Ella también la saludó:

—Buenos días, señora. —Tenía un marcado acento de esa región.

—Buenos días. ¿Habéis visto lo que ha pasado? Menos mal que Bruno no estaba en el jardín, como suele ser el caso.

—Uno de los pocos días que no estábamos en casa; si no, habríamos llegado inmediatamente —dijo la mujer—. Ayer era el día de visitar a mi suegra. Pasamos todo el día en Casteggio y volvimos después de cenar. Lo siento...

—Pero ¿qué dice, Mariagrazia? —la interrumpió Carlotta—. ¿Qué es lo que siente? Menos mal que no ha resultado nadie herido, y, de todos modos, no habríais podido hacer nada.

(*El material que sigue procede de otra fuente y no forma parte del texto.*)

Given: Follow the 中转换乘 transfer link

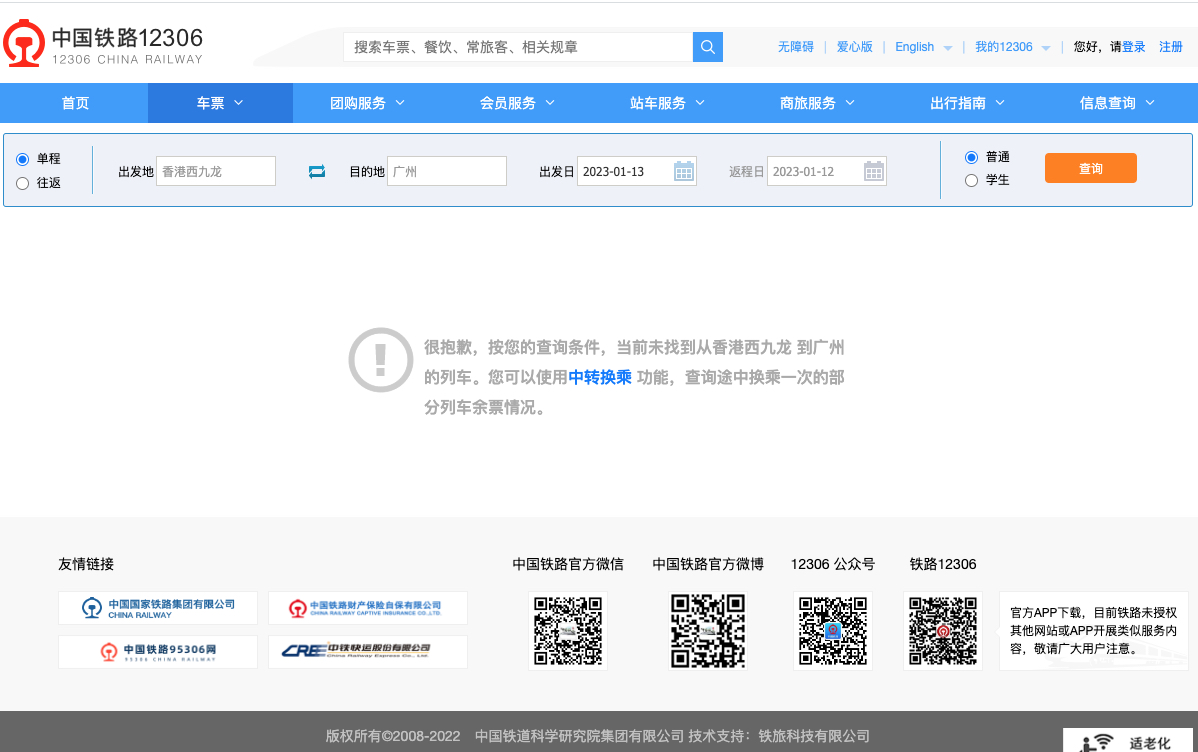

—¿Hoy podemos ayudar? —preguntó el hombre.

—¿Quiere echar una mano a los del helicóptero?

—Será un placer.

—Carlo, perdone —llamó Carlotta.

—Dígame.

—Él es Bruno Vanzi y ella es su mujer Mariagrazia. Me ayudan con la manutención de la casa y el jardín. Él es Carlo, el mecánico del helicóptero. —Se dieron la mano, y la mujer continuó—: Carlo, Bruno se ofrece para echarles una mano. Sabe qué herramientas hay en el taller.

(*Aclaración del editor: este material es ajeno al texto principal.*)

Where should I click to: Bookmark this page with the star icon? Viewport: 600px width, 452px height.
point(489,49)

—Su ayuda nos vendrá bien, seguro. Venga, señor Vanzi, vamos a amarrar la chatarra.

—Llámeme Bruno, mejor.

—Yo soy Carlo.

Llegó el ruido de un motor diésel potente desde la carretera, acompañado por unas sonoras imprecaciones. Después vio el camión, y el conductor con la cabeza fuera de la ventanilla para controlar por dónde pasaban las ruedas.

—Estáis locos. Si hubiera sabido cómo es la carretera, no habría aceptado este trabajo. He llegado de milagro y solo porque no había manera de dar media vuelta. Esta carretera es para las mulas, no para los camiones.

—Bueno, ahora, ya que estás, carguemos el helicóptero. Abro la verja y entra en el jardín —dijo Carlo, sin hacer caso de las quejas del chófer. Lo conocía desde hacía tiempo y sabía que, después de las protestas, se pondría a trabajar.